大腸がんを経験した市民ランナーのカリスマコーチ・金哲彦さん 再発への不安はフルマラソンを走ることで乗り越えました
退院後数日で北海道マラソンの実況解説
開腹手術は、術後しばらく激痛があり、2、3年鈍痛が残ることが多い。金さんもこのような経過を辿った。
「1番痛かったのは排尿ですね。膀胱が縮むと、それを動かす筋肉も動くので、なかの縫合部分に激痛が走るんです。術後2、3カ月は、トイレに行くのが恐怖でした。お腹に衝撃を与えると猛烈に痛むので、しばらくはジョギングもできませんでした。痛みは徐々に和らいでいきましたが、2、3年は消えませんでした」
痛みには苦しんだものの、術後の経過はすこぶる順調で、排便障害や術後合併症も出なかったため、金さんは12日間入院しただけで退院の運びとなり、その後は半年に1度、内視鏡検査を行いながら経過をみていくことになった。
退院後、金さんは自宅でゆっくり休む間もなく札幌に飛んだ。

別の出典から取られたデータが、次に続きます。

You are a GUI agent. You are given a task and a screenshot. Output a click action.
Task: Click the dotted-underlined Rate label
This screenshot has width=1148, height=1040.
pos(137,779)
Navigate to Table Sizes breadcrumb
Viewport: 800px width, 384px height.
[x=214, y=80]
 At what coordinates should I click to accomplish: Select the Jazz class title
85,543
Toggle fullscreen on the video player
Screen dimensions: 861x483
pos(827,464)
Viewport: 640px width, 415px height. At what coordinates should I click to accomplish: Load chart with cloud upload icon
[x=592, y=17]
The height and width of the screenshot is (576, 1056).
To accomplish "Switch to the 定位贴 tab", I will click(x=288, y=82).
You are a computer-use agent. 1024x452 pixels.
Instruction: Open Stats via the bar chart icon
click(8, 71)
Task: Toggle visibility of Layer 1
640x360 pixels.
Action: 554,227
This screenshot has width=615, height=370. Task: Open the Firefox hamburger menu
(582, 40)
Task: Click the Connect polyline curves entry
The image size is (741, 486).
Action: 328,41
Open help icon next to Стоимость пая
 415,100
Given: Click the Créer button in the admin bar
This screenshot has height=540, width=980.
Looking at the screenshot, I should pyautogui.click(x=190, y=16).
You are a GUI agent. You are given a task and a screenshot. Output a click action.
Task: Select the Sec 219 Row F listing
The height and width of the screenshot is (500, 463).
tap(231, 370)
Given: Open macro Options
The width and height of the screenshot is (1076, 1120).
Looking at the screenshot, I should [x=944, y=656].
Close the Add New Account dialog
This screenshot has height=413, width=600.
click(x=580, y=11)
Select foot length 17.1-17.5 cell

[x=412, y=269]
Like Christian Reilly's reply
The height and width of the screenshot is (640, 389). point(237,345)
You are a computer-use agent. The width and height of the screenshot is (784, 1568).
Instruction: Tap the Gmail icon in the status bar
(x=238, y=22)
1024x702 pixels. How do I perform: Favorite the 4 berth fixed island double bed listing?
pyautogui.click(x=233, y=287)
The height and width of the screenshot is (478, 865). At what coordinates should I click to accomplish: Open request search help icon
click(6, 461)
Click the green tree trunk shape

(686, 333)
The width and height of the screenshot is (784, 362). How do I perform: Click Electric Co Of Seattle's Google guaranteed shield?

北海道マラソンの実況中継で解説をすることになっていたからである。
まだ、ゆっくり歩くのが精一杯で、点滴栄養が続いたため体重も7㎏落ちていた。それに加え、解説の仕事は選手と併走する中継車のブースに入って行うため、車体が揺れるたびにお腹に痛みが走った。それでも誰にもがんの手術を受けたことを話していないので、金さんは顔色1つ変えず、いつもの温かみのある爽やかな口調で淡々と解説を続けながら、無事に役目を果たした。
「レース前日にはアナウンサーやスタッフの方たちと、打ち合わせを兼ねた会食があるんですが、札幌での大会なので出されたのはジンギスカンでした。大腸がんの手術をしたあとは腸管の働きが悪くなるので、消化吸収の悪い油っぽいものは避けないといけません。困ったな、どうしようかと思いましたが、『実は、がんなので』と言うわけにはいかないので、よく噛んで、我慢して食べました(笑)」
9月と10月、金さんはハードな仕事はなるべく避け、ファミリーレストランにパソコンを持ち込んで、本の執筆に多くの時間を費やした。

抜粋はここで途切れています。